The drowess flinched despite herself, biting down hard on her lower lip to stop a whimper from escaping. "It's my home!" she snarled, ripping his hand away from her shoulder with her left one. No matter what had been done to her, she would always love Menzoberranzan and her House. They were something beautiful, precious, worthy of being cherished and defended. Her family-her mother-had poured sweat, blood, and tears into making it what it was. The legacy that went with being Siniira Duskryn's daughter was so much greater than a name.
Cessair stepped in before anyone could say another word. "Val, you're supposed to be resting," she said with a gentle authority, pushing the masked drowess back towards the bed. "We'll worry about Niar'hannenlyn in the morning. You're in no condition to go charging off to investigate anything, particularly a violent cult."

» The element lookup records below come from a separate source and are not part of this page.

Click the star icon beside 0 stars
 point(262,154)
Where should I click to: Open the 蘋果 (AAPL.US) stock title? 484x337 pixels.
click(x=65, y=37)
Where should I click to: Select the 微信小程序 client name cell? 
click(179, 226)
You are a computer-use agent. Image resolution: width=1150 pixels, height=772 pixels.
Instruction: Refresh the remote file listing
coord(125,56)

Val's gray eyes were still narrowed, but she didn't resist. She knew common sense when she heard it.
The half elf grabbed her brother by his arm and dragged him out into the hall and then down a long ways, trusting that Storunn would follow. She was grateful that the dwarf was always so quiet. Val seemed a little bit fragile right now and the words Galen was spouting weren't helping. "We need to talk," she said forcefully, purposely putting her brother with his back against the wall so he couldn't walk away from this.
"Why the hell are you taking her side? I told you not to trust her!" Galen snapped.

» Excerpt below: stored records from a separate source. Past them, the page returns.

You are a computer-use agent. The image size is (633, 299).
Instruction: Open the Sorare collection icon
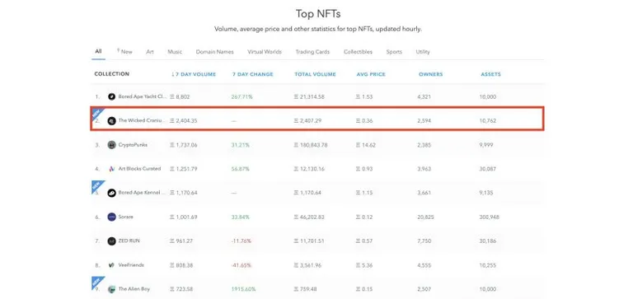[x=112, y=217]
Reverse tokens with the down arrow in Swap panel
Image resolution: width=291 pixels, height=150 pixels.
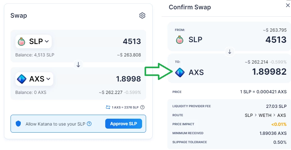point(78,65)
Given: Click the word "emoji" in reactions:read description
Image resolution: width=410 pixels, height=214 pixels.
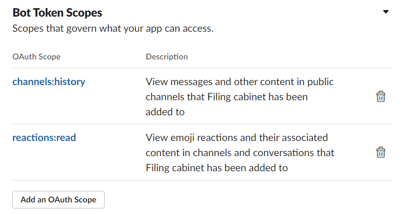Looking at the screenshot, I should pyautogui.click(x=182, y=137).
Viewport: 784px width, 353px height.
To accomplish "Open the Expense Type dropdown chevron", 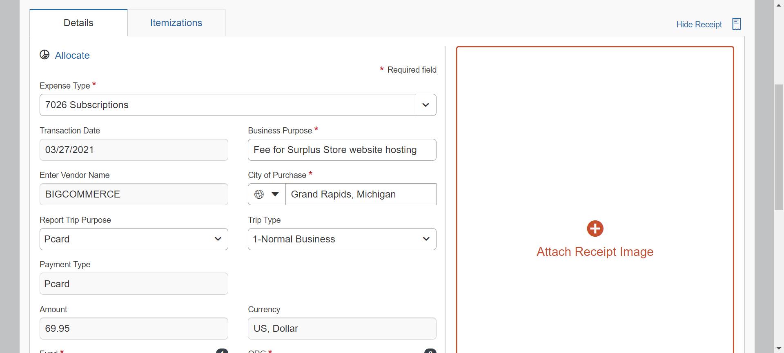I will pyautogui.click(x=425, y=105).
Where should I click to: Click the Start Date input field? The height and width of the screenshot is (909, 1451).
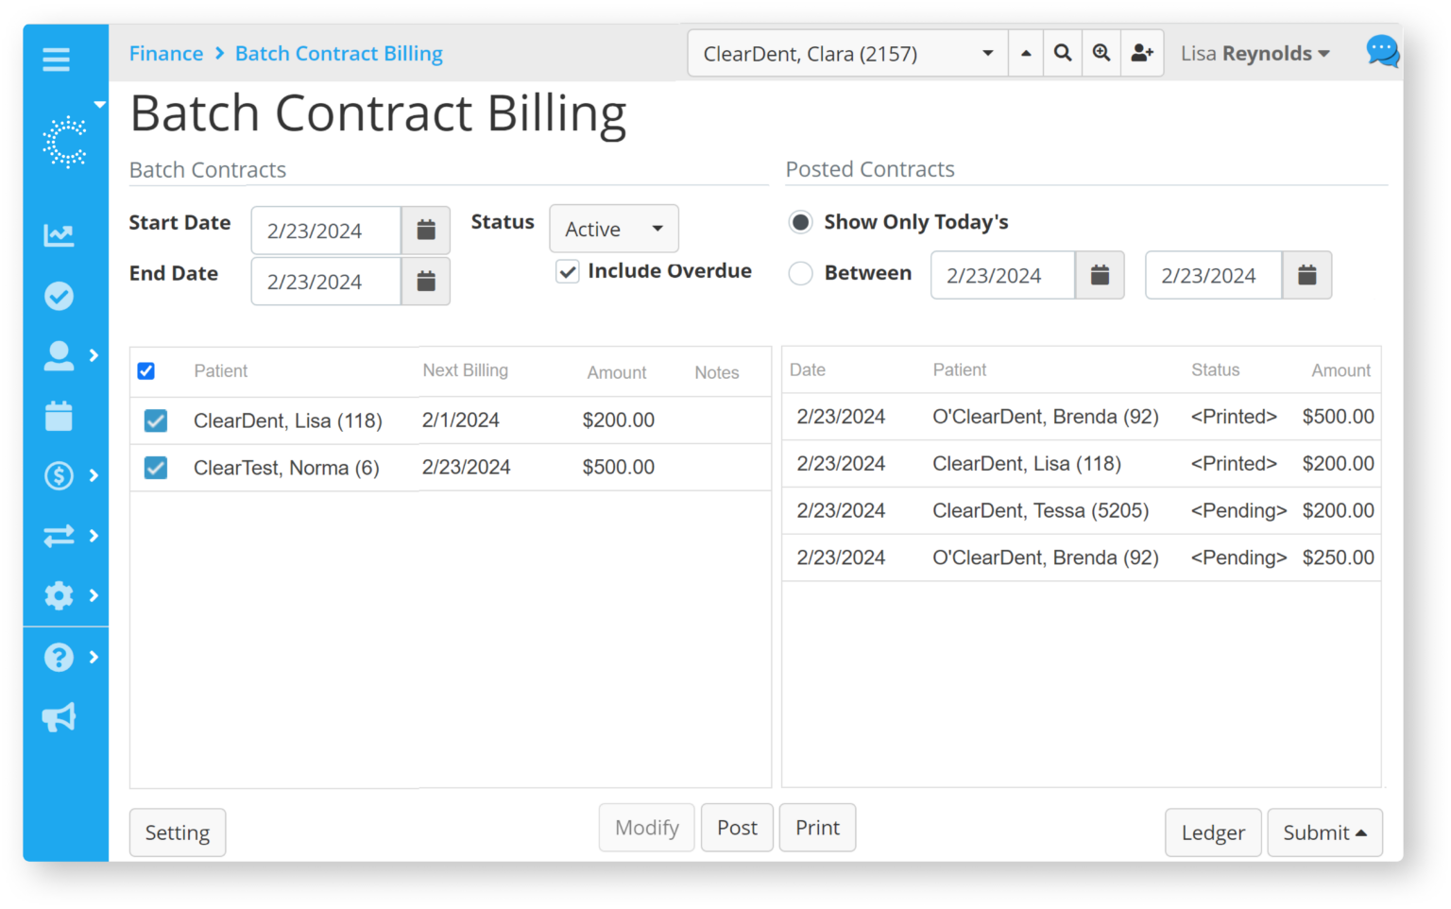(326, 230)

Cessair sighed, glancing over at Storunn. The dwarf was fingering one of the braids in his beard, a clear sign that he was listening curiously. "Val is injured, Galen," she said bluntly. "That shoulder you grabbed? That was crushed earlier today. So was her collarbone. And some of her ribs. And her arm. Because she took a blow that would have killed me, even though she didn't have to. What more do she have to do to prove herself?"

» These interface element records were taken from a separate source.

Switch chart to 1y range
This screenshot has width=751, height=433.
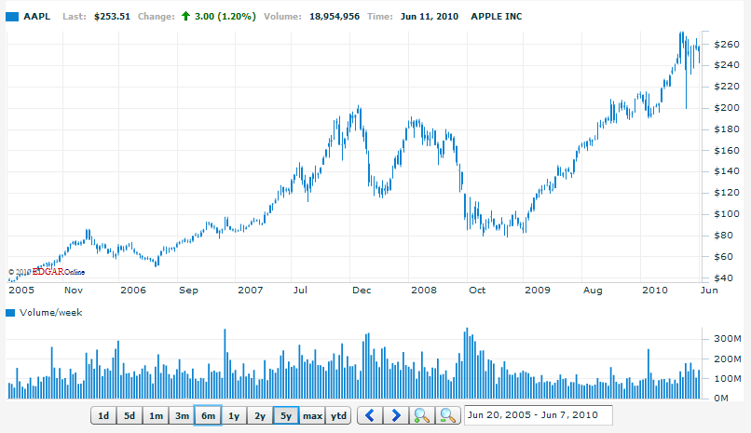pyautogui.click(x=234, y=415)
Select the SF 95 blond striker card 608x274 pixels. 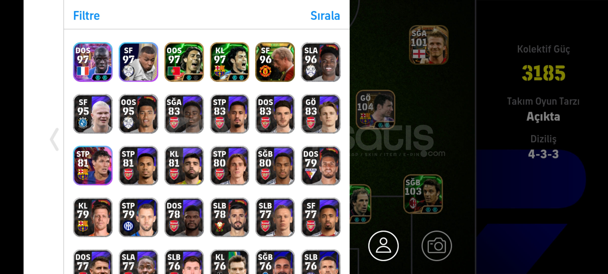pos(93,114)
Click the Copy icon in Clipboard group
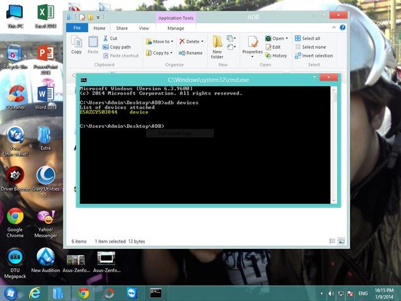This screenshot has height=301, width=401. (x=76, y=43)
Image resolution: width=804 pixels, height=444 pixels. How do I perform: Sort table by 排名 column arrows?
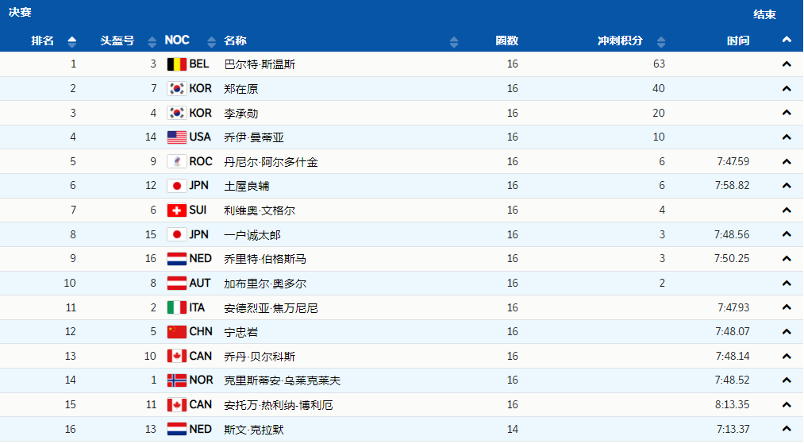pos(72,41)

The paladin looked taken aback. He'd always considered the masked woman to be more interested in her own safety and survival than anyone else's. He clenched his jaw, considering this. "I spoke harshly," he said after a long few moments. "I didn't mean it."
"I'm not the person you pissed off," Cessair pointed out. She immediately tightened her grip on her brother's arm before he could start walking. "I'm not saying you should go apologize now, Galen. She's gonna need some time to cool down. It's been a rough day."
They all looked over when someone cleared their throat discreetly. Thangardt Firehand was standing there, his black eyes equal measure curious and cautious. "Pardon my intrusion," the duergar said smoothly. He had very good manners for one of his people, no doubt Durna's influence. "There is a visitor for Lady Valyne who demanded to see her immediately. Is your companion decent?"
"As much as she ever is," Cessair said brightly. "Who's this visitor?"
Thangardt coughed nervously as the guest in question rounded the corner. Cessair felt her blood freeze as she looked at a figure straight out of her nightmares. A high priestess of Lloth in armor bearing the symbol of her terrifying goddess, a mace at one hip and a sacrificial dagger no doubt stained with the blood of thousands on the other. Her face was beautiful, the angles of her face just a touch sharper than a surface elf. Her gray eyes were hard as she stared brutally and unforgivingly at all three, full lips curving into a smile that looked not at all friendly.
When she spoke, her tone and the words chilled the undisguised half elf to the bone. "Her sister."